[Items from a data source]
○ ○ ○ ○ ○
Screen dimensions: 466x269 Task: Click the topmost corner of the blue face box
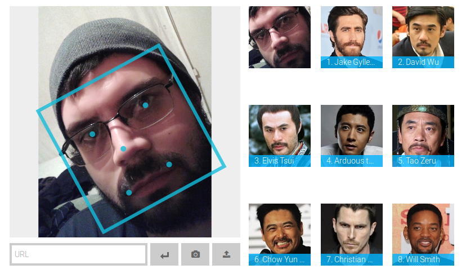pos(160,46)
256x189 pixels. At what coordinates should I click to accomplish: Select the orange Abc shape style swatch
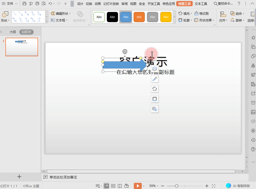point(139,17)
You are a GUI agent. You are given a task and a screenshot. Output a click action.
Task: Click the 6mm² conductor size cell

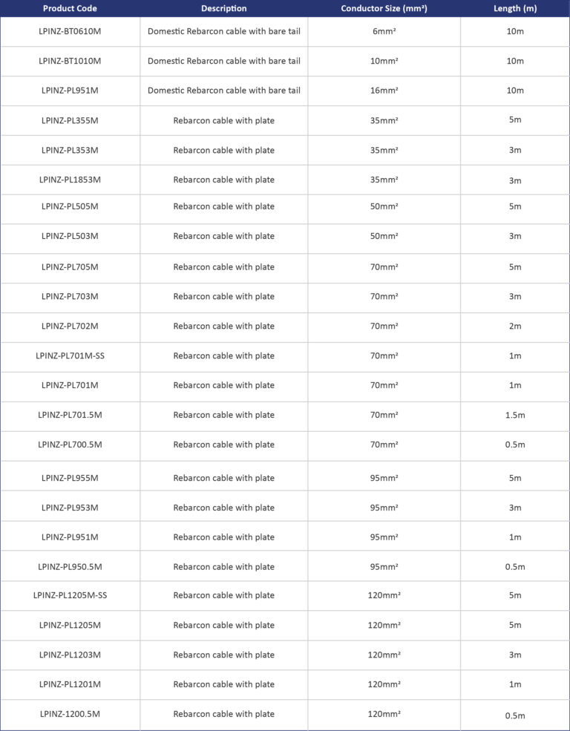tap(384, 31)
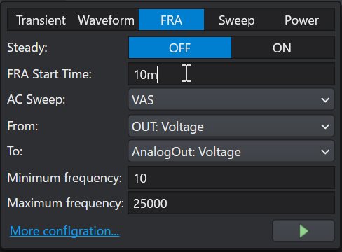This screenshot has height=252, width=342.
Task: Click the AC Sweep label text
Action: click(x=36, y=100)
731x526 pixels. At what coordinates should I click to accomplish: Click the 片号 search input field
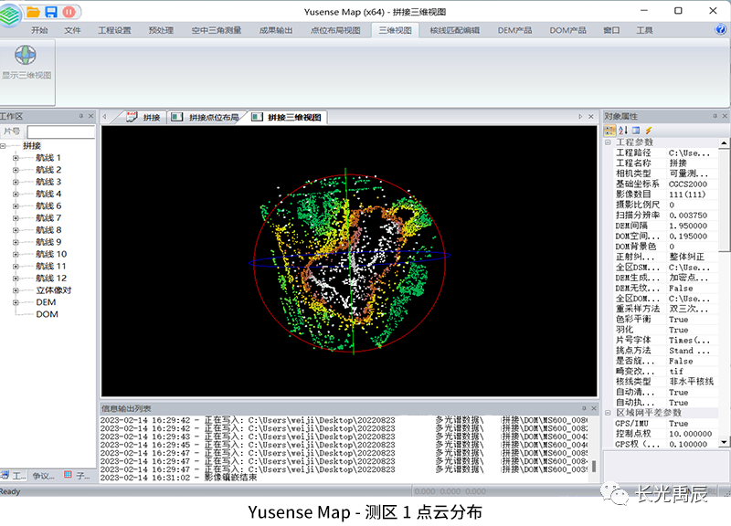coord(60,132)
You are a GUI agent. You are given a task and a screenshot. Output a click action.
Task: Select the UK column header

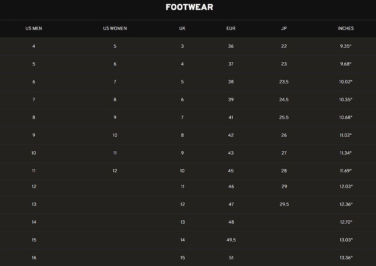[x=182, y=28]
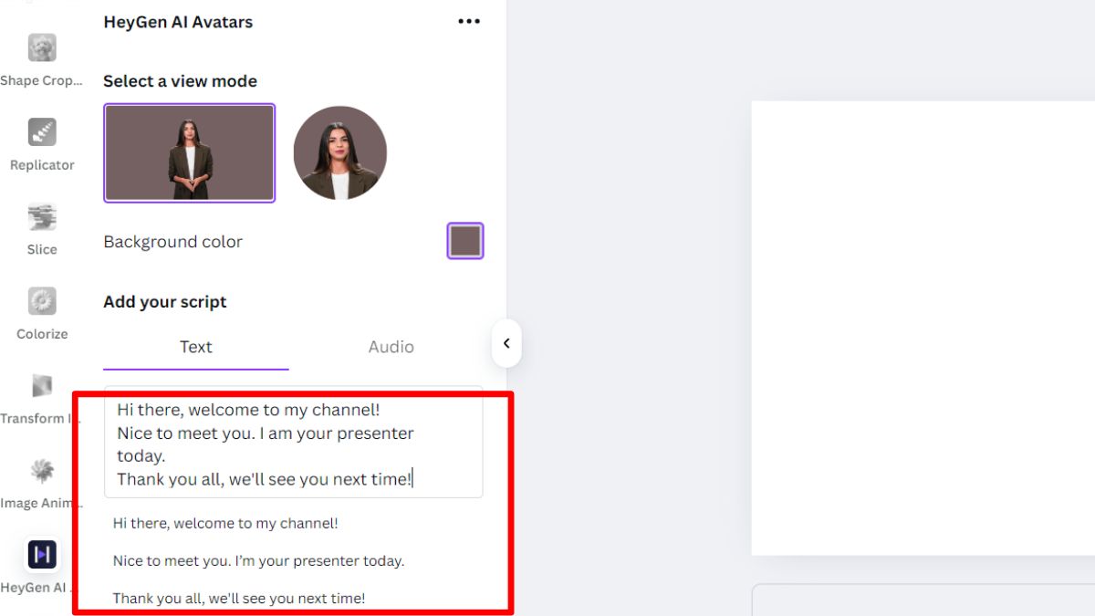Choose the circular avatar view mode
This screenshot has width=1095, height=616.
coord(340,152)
○ ○ ○ ○ ○
[EXERCISE DESCRIPTION]: Leave the images aside and transcribe all entries exactly.

[RESULT OF THIS TASK]:
Screen dimensions: 466x269 Task: Click the topmost corner of the blue face box
pos(160,46)
256x189 pixels. At what coordinates should I click to accomplish: Select the orange Abc shape style swatch
point(139,17)
You are a GUI agent. You are given a task and a screenshot. Output a click action.
Task: Click the 6mm² conductor size cell

tap(384, 31)
This screenshot has height=252, width=342.
Task: Click the AC Sweep label text
Action: click(x=36, y=100)
731x526 pixels. At what coordinates should I click to accomplish: Click the 片号 search input field
coord(60,132)
You are a GUI agent. You are given a task and a screenshot. Output a click action.
Task: Select the UK column header

[x=182, y=28]
Choose the circular avatar view mode
This screenshot has width=1095, height=616.
coord(340,152)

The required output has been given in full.